• _EXERCISE OBJECTIVE_: In the data below, repeat the line containing "Viewport: 1372px width, 894px height." and every following line exactly, up to and including the last line. Exclude pictures.

• _DATASET ENTRIES_:
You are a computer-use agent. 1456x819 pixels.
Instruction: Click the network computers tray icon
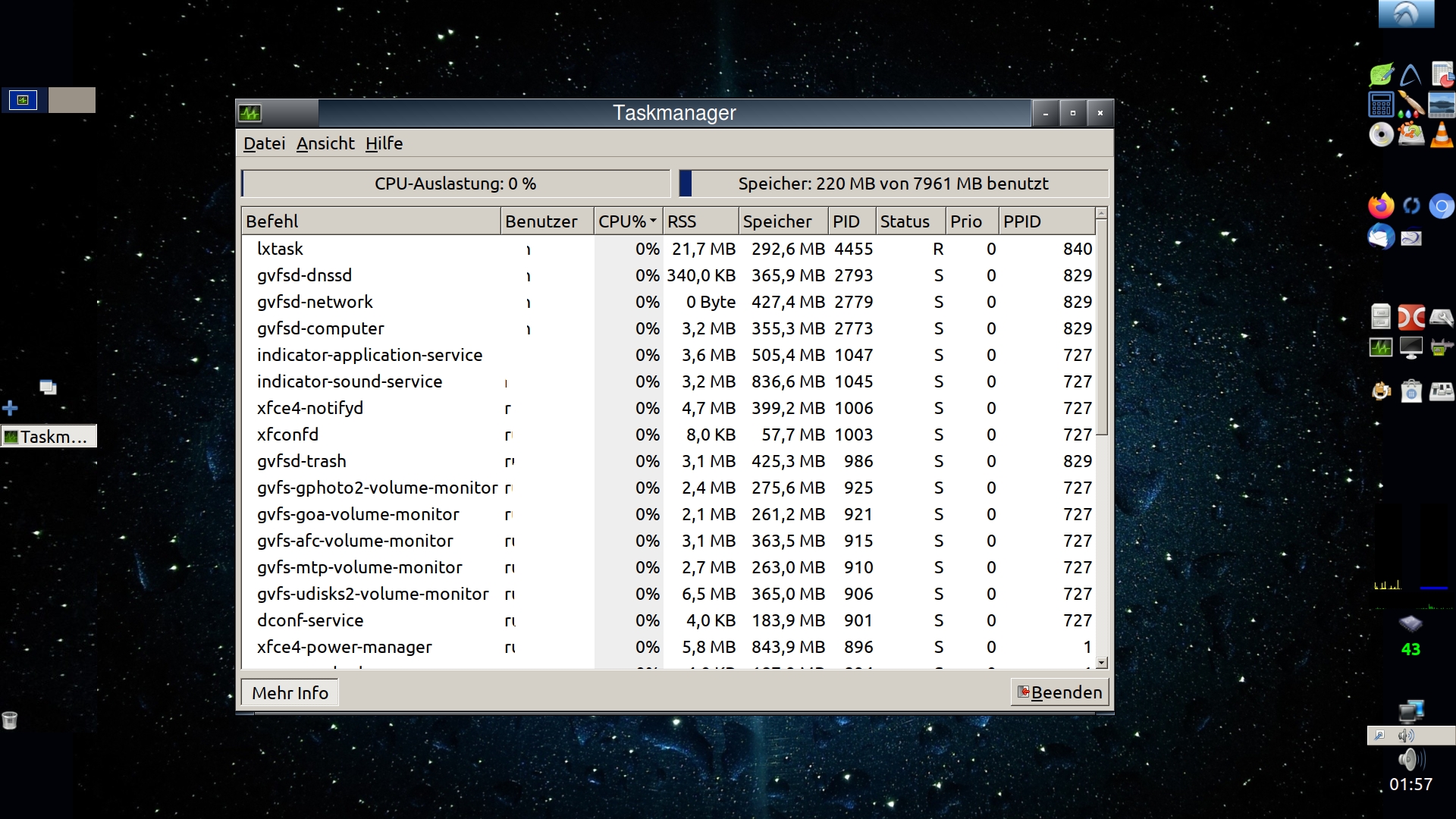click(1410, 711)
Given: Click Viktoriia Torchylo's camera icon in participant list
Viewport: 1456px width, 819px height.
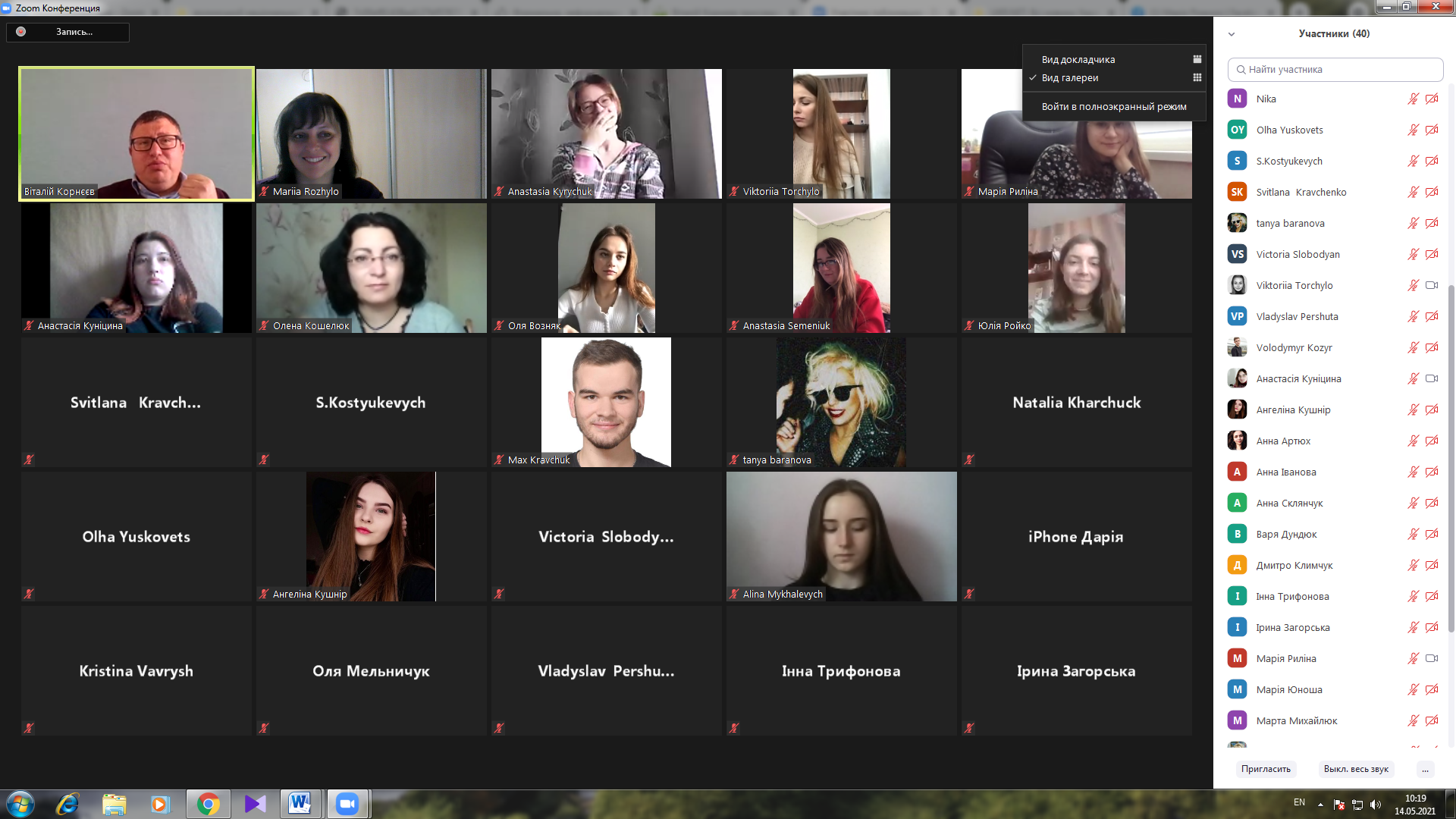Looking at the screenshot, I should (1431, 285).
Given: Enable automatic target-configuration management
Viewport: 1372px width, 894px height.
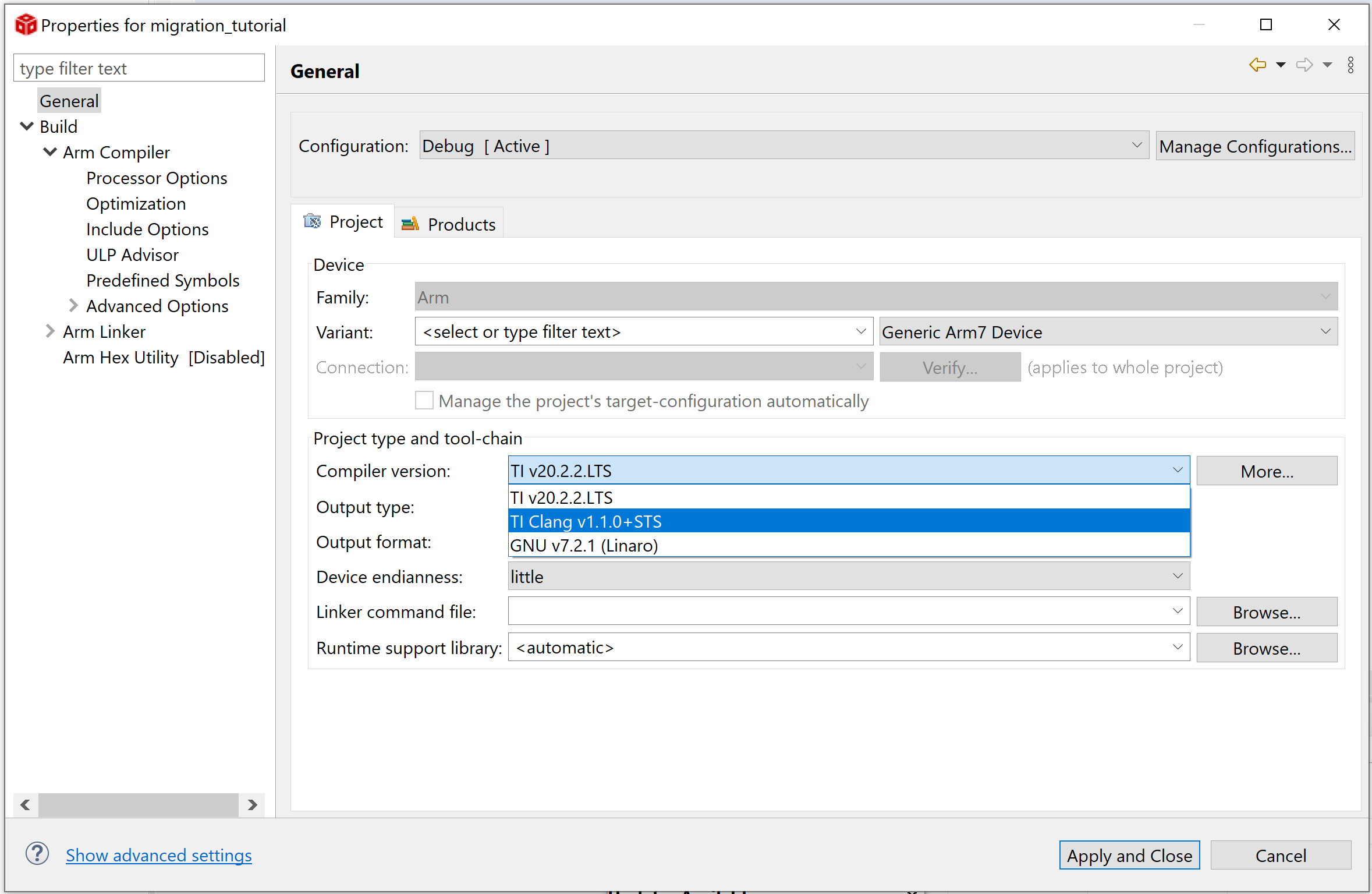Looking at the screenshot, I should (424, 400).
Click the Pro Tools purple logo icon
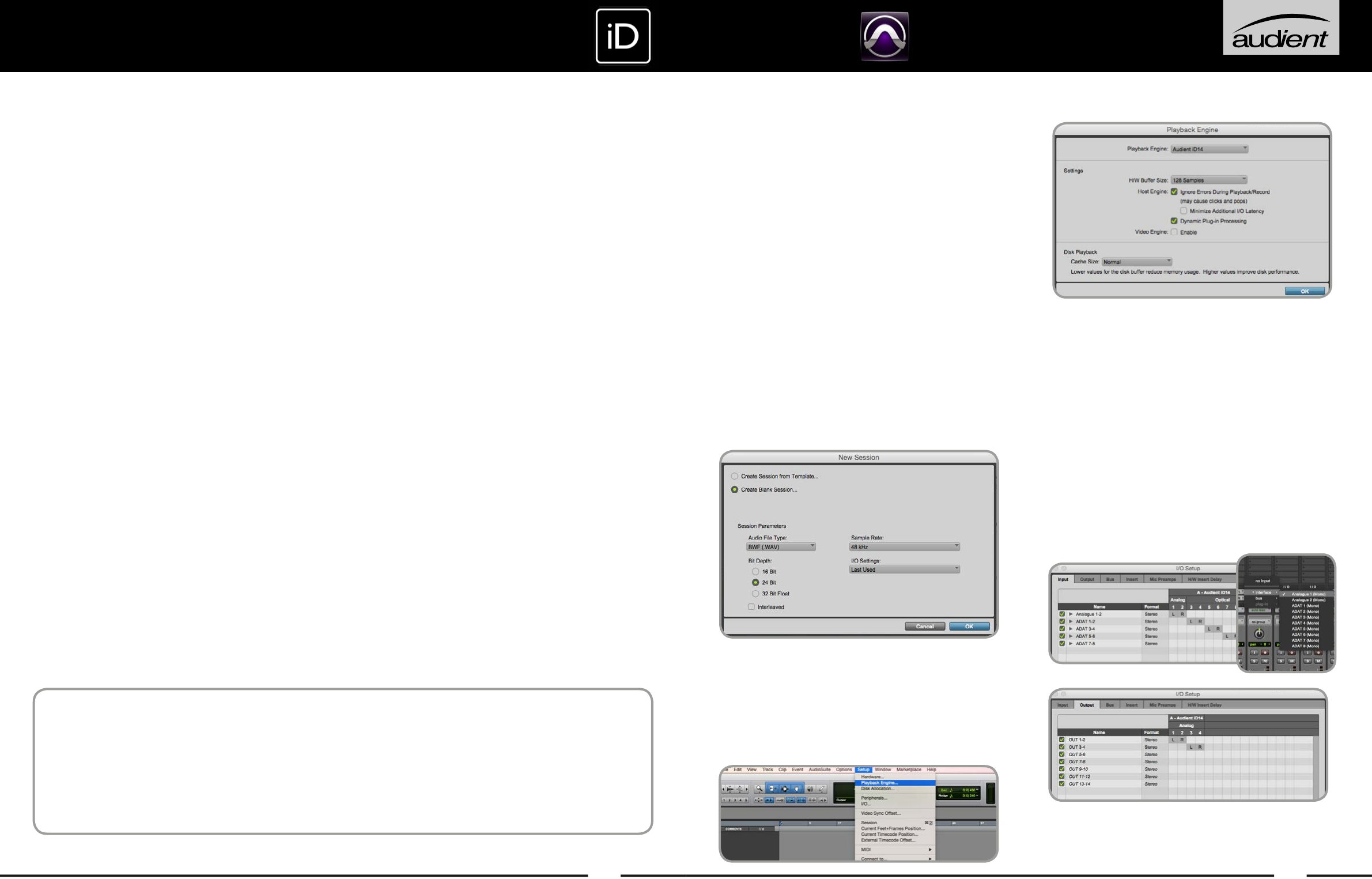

• _EXERCISE OUTPUT_:
Viewport: 1372px width, 894px height.
Looking at the screenshot, I should (424, 400).
Click the Pro Tools purple logo icon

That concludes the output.